Tuesday, March 21, 2006

Potholes and Cadillacs.



March 3, Las Cruces.
There never seems to be enough time to do anything. I don't know whether this is a function of being constantly on the move or caring for a household (albeit a 300-square-foot one) and a small baby while working part-time, or both.
There hasn't been a connection to the internet in more than a week, so I'm not even putting in all the hours I should work-wise (this blog should get renamed "Oblog" for Offline Web Log,), and yet days go by and the To Do list never gets done. And then there is the trailer, a never-ending source of problems. Main headache: the broken front stabilizers, which make unhitching the trailer a one-hour operation at best, and a real pain in the butt.
Sister Ann Beth remarked the other day that circus employees are the only people who use RV trailers so intensively.
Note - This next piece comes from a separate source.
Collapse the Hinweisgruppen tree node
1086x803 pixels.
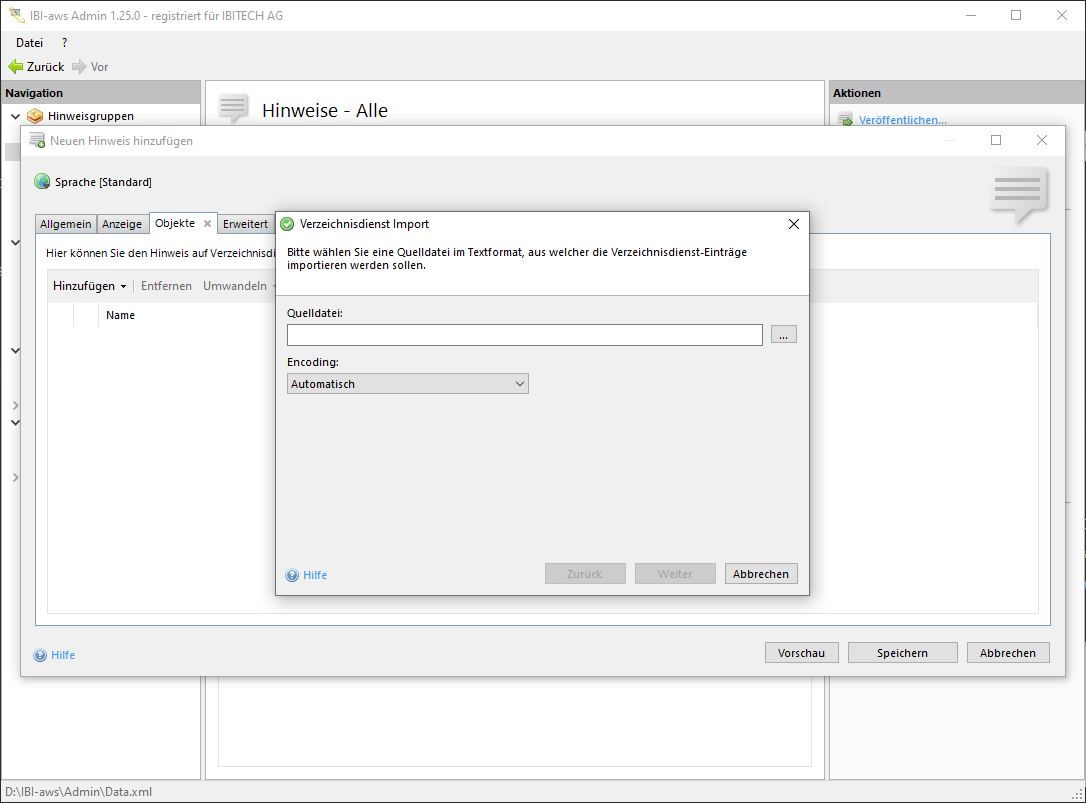coord(15,116)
Most full-timers, as people living in RVs all year are called, spend very little time actually traveling: they tend to stay in one park or another for extended periods of time, recreating in four corners of the country the community they left behind. Their RVs are like a house except for the occasional trip. The circus people's RV, on the other hand, is truly a house-on-wheels. Its features are really put to task, as every day or so we hitch and unhitch, hook and unhook, open and close every slide, connect and disconnect the water line, and secure all loose items inside so they don't end up in a hundred pieces after too many a potholes along the way.
It is the definite way to test the quality of a trailer, and ours has failed to rise up to the reputation of its supposedly high-end name brand, Avion. "The Cadillac of trailers," as one lady told me over the phone when we were shopping for a trailer. Ours, a 35-feet fifth-wheel with two slides, has turned out to be just that: all show. As always the devil is in the details: wooden blinds that look pretty (although I never liked them) but are too heavy and end up breaking (there is a reason blinds are almost universally made of light material,) wooden shelves made out of cheap plywood that broke after the first trip under minimal weight, a slide-out that is much too wide and threatens to come apart at each opening (there is a reason they now make them only small,) and then the stabilizers, front and back, twice broken and repaired now. Not to mention the usual wear and tear, which is all happening at once now, of course: generator in need of an oil change, battery in need of being replaced, toilet leaking, etc.
Lesson learned; next time we'll know exactly where to start: not with an Avion.
In the end I left my heart in Hugo, Oklahoma. The first "home" I bought, three years ago for barely over $4,000, "the fifties diner," as my friends and fellow Press-Enterprise photojournalists Carrie and Silvia dubbed it: a 1987 Coachmen Coventry 29-feet fifth-wheel. There can't be another one like that; I swore I would never do a trailer paint job again. The front end of it was wrecked in the accident Marcos and Patti had when they drove it to Savannah for me in September; Fridman welded it back together, and it is now sitting on the Circus Chimera lot in Hugo, reduced to storage status. And screen saver. Home is where the heart is, right there in front of me on the dusty roads of Gringolandia.

Photo 1
TV crew shadows on the circus curtain.

Photo 2
Dylan in the arms of the Russians (Genia at right, Olga at left.)